Drive Dynamics - Look no hands: Self-driving cars on a road near you?

Close your eyes and I'll take you there is what they sang in the musical, West Side Story. Fifty-eight years later, that proposition is the promise of the 21st Century automobile.


The self-driving car has long been the stuff of science fiction. Now it may soon be here, on the streets of Britain and other places.
The British government is interested, and putting money into the proposition. Three consortia of consultants companies and universities are revving up trials in places such as Greenwich, Bristol, Coventry and Milton Keynes.
But they have some catching up to do. For the past six years, Google cars have been cruising the roads and streets of California and Texas with a human driver ready to take over from the autonomous machine in an emergency.
They have racked up more than one million miles of autonomous experience, 14 accidents (mainly being rear-ended by distracted drivers), and vast amounts of data about this sort of transport.
To outsiders it appears as if Google has cracked the future of car, and even parked one of the first prototypes in the Computer History Museum in Mountain View, Silicon Valley, California. I sat in it (static) last summer.
A Google Lexus driverless car
Google's driverless cars have already driven over one million miles
Autonomous vehicles do indeed have huge potential. In theory taking human beings out of the driver's seat altogether could cut accidents to close to zero. People who cannot drive for some reason could use car transport.

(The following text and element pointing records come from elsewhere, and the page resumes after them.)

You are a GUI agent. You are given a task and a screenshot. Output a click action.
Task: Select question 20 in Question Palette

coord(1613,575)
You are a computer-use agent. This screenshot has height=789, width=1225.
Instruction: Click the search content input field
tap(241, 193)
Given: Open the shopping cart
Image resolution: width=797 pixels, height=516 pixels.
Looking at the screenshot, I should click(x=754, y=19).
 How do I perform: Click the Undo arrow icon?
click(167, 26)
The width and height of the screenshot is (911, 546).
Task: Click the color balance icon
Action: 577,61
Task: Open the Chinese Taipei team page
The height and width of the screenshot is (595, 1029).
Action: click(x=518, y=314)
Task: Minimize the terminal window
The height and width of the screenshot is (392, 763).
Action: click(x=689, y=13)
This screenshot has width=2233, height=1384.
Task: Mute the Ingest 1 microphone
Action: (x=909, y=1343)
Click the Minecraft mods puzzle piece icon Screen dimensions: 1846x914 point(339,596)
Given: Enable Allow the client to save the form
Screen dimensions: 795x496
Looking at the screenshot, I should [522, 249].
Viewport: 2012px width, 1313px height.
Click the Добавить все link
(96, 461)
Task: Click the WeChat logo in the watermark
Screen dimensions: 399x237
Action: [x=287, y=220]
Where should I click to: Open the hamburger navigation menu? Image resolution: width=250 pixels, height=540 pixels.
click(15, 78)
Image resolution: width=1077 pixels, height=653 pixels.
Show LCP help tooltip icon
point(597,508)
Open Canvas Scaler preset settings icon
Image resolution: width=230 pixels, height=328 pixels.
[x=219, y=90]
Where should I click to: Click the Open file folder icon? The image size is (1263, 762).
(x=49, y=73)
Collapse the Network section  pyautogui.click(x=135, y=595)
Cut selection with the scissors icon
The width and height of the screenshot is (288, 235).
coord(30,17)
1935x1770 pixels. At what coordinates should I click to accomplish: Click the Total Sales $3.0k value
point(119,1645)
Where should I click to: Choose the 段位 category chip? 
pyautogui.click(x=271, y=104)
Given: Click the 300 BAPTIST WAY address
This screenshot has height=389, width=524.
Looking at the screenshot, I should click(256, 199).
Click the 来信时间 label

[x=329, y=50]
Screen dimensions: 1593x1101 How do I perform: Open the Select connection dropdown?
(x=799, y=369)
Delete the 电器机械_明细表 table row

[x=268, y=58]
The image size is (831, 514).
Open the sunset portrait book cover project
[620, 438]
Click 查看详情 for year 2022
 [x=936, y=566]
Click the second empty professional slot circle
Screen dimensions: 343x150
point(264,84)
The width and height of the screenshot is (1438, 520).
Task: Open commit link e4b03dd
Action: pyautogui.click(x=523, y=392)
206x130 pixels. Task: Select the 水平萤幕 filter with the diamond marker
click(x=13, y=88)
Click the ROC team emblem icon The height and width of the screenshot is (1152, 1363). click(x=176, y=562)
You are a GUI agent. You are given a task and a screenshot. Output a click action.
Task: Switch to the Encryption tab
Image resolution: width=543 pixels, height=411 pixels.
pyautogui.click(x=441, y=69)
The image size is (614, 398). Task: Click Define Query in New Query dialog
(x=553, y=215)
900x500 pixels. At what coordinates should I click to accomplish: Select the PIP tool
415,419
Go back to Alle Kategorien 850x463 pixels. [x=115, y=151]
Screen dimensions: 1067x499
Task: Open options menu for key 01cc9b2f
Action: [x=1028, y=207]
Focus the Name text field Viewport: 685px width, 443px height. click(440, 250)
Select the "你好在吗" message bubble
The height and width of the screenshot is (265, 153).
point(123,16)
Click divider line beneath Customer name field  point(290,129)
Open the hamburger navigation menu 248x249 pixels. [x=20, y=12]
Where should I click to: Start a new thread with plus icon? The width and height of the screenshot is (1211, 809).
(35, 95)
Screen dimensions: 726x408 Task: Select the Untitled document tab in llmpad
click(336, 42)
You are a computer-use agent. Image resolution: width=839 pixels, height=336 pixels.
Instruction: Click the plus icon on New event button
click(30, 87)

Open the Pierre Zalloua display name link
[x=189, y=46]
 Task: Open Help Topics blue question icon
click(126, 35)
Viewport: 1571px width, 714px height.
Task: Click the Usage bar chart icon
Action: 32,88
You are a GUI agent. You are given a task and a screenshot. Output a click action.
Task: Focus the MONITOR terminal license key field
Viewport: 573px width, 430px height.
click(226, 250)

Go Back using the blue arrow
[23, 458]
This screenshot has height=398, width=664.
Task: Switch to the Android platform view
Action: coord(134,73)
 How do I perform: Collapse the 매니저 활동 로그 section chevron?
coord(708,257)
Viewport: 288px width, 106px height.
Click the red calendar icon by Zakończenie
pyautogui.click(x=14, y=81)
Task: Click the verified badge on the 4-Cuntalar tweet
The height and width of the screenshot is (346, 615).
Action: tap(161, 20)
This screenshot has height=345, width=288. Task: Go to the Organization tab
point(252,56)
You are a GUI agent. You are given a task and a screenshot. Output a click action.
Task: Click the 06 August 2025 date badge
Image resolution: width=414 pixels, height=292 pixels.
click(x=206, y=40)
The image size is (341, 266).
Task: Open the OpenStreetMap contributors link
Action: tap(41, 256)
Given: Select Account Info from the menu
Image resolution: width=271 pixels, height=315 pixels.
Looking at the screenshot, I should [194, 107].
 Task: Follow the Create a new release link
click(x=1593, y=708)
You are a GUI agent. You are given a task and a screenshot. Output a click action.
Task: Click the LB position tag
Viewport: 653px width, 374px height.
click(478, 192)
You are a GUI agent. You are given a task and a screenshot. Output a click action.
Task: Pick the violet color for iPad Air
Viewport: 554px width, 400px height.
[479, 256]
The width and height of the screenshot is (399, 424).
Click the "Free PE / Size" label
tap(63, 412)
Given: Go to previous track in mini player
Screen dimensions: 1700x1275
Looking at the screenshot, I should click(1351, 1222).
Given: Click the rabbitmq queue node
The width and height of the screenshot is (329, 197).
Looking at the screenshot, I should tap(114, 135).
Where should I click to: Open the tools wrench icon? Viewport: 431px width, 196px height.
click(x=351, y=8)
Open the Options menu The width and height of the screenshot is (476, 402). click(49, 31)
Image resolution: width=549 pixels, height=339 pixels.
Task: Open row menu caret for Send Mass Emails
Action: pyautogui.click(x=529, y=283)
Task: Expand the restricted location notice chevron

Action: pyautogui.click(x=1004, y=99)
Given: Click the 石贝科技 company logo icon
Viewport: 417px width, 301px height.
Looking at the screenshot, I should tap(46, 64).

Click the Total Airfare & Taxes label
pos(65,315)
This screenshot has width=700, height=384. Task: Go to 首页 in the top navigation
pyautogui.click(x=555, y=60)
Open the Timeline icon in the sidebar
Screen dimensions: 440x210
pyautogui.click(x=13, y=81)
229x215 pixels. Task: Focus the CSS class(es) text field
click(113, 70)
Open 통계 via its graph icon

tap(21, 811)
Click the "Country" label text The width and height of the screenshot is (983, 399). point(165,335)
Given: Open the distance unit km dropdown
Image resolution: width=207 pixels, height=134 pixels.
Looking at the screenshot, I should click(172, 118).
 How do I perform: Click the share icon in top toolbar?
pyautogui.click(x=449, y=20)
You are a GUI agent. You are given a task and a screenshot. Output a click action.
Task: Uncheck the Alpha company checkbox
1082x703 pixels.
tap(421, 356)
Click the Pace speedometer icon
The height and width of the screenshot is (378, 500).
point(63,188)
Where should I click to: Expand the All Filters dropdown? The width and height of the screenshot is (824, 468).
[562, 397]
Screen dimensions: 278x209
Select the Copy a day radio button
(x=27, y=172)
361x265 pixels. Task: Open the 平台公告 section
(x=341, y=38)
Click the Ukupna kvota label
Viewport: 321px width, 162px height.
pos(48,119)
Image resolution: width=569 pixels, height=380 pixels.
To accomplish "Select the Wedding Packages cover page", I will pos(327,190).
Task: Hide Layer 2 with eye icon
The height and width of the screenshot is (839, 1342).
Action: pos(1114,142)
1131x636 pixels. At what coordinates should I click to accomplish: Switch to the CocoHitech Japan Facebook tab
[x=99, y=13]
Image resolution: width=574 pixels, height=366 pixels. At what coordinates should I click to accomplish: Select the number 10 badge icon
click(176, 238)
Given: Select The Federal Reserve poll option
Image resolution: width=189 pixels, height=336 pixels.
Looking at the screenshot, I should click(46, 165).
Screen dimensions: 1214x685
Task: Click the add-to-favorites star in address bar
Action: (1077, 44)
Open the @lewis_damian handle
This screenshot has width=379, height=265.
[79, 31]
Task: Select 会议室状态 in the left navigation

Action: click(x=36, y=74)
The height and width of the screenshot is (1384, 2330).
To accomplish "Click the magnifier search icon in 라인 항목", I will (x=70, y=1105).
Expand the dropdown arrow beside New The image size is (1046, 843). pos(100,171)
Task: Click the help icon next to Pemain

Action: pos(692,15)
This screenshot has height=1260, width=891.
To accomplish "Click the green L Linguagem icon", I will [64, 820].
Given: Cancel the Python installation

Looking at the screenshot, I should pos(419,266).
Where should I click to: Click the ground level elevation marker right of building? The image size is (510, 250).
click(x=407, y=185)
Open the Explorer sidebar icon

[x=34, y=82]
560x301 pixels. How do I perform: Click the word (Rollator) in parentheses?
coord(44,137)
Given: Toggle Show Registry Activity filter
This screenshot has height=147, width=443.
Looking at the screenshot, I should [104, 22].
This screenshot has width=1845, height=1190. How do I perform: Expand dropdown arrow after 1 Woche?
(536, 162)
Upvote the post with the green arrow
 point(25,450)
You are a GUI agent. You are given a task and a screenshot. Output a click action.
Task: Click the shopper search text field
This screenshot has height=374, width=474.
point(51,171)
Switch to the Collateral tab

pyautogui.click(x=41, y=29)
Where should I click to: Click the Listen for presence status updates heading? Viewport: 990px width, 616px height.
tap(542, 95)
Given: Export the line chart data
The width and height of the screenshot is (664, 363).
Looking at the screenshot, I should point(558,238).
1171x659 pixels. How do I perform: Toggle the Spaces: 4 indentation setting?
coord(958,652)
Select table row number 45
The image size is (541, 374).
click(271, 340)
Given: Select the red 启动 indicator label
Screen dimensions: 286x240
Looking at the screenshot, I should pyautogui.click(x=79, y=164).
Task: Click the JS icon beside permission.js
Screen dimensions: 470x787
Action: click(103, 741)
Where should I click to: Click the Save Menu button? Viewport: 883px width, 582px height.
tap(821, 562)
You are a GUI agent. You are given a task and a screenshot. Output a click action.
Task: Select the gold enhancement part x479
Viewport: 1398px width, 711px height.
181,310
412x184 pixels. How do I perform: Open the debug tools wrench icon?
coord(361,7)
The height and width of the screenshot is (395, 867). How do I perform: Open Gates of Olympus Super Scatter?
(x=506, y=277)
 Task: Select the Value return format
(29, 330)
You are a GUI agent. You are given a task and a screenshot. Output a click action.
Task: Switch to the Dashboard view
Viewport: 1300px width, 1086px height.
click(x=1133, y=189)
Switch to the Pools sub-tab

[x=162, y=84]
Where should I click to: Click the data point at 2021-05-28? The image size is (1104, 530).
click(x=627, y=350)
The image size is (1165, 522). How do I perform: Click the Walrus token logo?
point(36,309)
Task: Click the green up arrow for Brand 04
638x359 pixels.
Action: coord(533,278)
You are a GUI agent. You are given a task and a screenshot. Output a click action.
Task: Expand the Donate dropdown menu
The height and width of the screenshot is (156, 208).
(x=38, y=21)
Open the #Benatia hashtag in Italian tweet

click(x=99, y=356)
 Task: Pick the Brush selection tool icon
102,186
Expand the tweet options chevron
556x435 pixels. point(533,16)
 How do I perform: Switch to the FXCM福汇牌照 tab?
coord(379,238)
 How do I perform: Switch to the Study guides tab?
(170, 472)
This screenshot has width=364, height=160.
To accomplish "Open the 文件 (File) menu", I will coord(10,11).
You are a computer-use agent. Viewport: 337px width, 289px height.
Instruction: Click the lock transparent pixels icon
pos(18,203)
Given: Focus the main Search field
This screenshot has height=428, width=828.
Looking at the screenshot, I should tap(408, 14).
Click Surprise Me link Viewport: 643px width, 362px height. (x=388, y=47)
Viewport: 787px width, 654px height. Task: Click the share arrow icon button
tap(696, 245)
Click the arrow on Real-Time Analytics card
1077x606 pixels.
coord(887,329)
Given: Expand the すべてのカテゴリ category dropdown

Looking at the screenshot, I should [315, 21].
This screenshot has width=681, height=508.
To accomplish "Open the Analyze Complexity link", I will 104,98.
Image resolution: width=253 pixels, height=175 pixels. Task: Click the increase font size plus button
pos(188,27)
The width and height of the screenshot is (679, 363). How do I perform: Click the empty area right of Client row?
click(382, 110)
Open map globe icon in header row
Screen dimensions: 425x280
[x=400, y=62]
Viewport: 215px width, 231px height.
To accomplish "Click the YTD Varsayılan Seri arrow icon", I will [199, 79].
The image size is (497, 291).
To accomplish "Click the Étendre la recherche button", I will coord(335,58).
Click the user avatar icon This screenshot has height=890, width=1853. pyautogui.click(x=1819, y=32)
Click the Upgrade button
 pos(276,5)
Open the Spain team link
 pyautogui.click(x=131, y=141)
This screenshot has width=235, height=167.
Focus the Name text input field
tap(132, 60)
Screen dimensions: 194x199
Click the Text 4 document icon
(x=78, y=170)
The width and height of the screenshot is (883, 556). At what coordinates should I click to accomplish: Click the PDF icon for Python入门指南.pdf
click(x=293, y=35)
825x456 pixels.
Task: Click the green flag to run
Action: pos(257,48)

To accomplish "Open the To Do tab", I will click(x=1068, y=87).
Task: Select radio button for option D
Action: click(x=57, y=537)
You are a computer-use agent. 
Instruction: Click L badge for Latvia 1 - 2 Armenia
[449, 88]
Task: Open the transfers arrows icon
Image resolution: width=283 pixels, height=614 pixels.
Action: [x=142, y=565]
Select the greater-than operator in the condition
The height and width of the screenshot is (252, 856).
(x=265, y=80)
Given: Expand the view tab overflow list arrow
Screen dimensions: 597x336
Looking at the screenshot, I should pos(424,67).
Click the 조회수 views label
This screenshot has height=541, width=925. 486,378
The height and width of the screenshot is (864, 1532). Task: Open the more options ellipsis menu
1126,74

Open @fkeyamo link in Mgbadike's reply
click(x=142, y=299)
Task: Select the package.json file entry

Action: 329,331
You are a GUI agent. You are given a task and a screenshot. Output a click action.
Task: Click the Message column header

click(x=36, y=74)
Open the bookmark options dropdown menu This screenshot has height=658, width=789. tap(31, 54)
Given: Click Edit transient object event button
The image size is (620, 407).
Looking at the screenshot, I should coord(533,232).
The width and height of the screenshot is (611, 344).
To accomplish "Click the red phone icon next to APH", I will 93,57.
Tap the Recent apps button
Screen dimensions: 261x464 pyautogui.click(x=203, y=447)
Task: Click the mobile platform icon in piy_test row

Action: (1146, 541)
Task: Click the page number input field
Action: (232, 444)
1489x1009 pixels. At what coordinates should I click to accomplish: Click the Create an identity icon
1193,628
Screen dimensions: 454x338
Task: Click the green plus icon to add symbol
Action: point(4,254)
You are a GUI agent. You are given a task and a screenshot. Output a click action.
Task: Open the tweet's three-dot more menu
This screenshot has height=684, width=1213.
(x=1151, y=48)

They could vastly increase the density of road use, eliminate looking for parking spaces, and then do the tricky business of parking. They could hugely reduce the cost of road transport by replacing truck drivers with computer power.
They could turn our roads into great channels of schematised connectivity with vehicles moving close together in a similar way to how information moves along the Internet's fibre optic "pipes". IT specialists are always frustrated with the random chaos of roads and motorways, now - they think - road transport is ripe for true digitalisation.
That is the vision. Getting there is difficult, like all transitions. And many different groups of people are working on it.

Legal obstacles
One of the most eye-catching schemes in Britain is in Milton Keynes, where the Autodrive Project wants to deploy a collection of small autonomous electric pods.
Arrive at the railways station, step into a two-person pod, say where you want to go (in a limited town centre range of addresses) using your smart phone, and off you drive.
The pods are designed to use the ample pavements of Milton Keynes, not the roads where autonomous vehicles are not permitted by law. The trouble is, to use powered vehicles on pavements is going to need a change in the regulations, too.
A driverless vehicle known as a Lutz 'Pathfinder' Pod during a photocall in central London on 11 February, 2015
These driverless pods will go on trial on the pavements of Milton Keynes later this year
This is nothing like the drive-anywhere experience promised by the enthusiasts. It's a reminder of the Segway dilemma in Britain, imposing severe legal restrictions on a mode of personal transport heralded as revolutionary when it was introduced in 2001.
Illegal to ride a motor vehicle on the pavements, illegal on the roads too. No doubt the legal problems will be resolved for the pods.
The pods are part of the great familiarisation process that will be needed to make autonomous driving acceptable - not just to the users inside but to the people on the roads and pavements who encounter them. It's a question of trust.
What laws have to change to make this possible? What local regulations? What is the role of insurance companies in a transport world where (theoretically) the chance of accidents is reduced to almost zero by the intelligence of the computer driver?
And (big question) who has the best chance of creating a really autonomous vehicle? Existing car manufacturers or the tech upstarts trying to break into the market - people such as Google or Tesla with little or no prior investment in the internal combustion engine?